• Input rows:
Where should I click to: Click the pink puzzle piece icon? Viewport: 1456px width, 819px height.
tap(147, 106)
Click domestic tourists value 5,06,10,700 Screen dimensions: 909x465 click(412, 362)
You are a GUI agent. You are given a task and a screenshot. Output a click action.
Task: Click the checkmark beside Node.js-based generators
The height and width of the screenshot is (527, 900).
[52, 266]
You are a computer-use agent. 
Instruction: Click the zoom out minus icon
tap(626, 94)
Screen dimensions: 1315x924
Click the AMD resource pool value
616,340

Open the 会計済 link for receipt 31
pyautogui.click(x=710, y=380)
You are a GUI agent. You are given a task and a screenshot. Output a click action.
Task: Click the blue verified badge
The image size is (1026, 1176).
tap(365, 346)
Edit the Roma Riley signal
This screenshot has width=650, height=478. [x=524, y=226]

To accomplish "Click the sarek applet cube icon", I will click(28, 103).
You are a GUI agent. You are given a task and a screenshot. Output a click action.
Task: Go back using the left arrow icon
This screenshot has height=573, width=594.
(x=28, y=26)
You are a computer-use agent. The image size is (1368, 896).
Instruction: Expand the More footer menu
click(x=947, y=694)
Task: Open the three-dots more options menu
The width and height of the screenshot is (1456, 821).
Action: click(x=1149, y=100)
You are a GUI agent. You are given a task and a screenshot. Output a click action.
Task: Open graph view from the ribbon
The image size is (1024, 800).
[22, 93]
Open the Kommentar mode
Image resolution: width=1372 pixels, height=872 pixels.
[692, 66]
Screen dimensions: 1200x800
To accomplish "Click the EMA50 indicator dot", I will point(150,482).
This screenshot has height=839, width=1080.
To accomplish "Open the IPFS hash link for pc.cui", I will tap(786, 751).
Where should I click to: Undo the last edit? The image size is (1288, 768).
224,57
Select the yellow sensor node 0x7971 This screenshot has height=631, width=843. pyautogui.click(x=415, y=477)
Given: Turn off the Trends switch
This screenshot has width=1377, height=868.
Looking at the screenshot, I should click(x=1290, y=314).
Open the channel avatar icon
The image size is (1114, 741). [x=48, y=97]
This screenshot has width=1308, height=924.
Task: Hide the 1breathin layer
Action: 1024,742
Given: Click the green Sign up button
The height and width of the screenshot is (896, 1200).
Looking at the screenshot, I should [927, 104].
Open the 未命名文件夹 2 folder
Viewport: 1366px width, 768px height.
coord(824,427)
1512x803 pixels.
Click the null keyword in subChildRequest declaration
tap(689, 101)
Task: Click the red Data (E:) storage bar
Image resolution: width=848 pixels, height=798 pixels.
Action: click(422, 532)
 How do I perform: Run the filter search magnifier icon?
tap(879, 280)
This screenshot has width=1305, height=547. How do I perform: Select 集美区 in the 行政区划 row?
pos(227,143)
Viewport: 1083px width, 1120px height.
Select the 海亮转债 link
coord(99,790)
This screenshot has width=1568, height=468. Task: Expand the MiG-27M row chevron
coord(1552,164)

• Given problem: Reproduce the rows from the line containing "Open the 未命名文件夹 2 folder" through the line containing "Action: click(422, 532)", requests included, and give only those lines. Multiply each click coordinate in the answers by 0.9 and round to whole numbers with halves rounded up, leaving every number in the requests as it is.

• Task solution:
Open the 未命名文件夹 2 folder
Viewport: 1366px width, 768px height.
coord(742,384)
1512x803 pixels.
Click the null keyword in subChildRequest declaration
tap(620, 91)
Task: Click the red Data (E:) storage bar
Image resolution: width=848 pixels, height=798 pixels.
Action: click(380, 479)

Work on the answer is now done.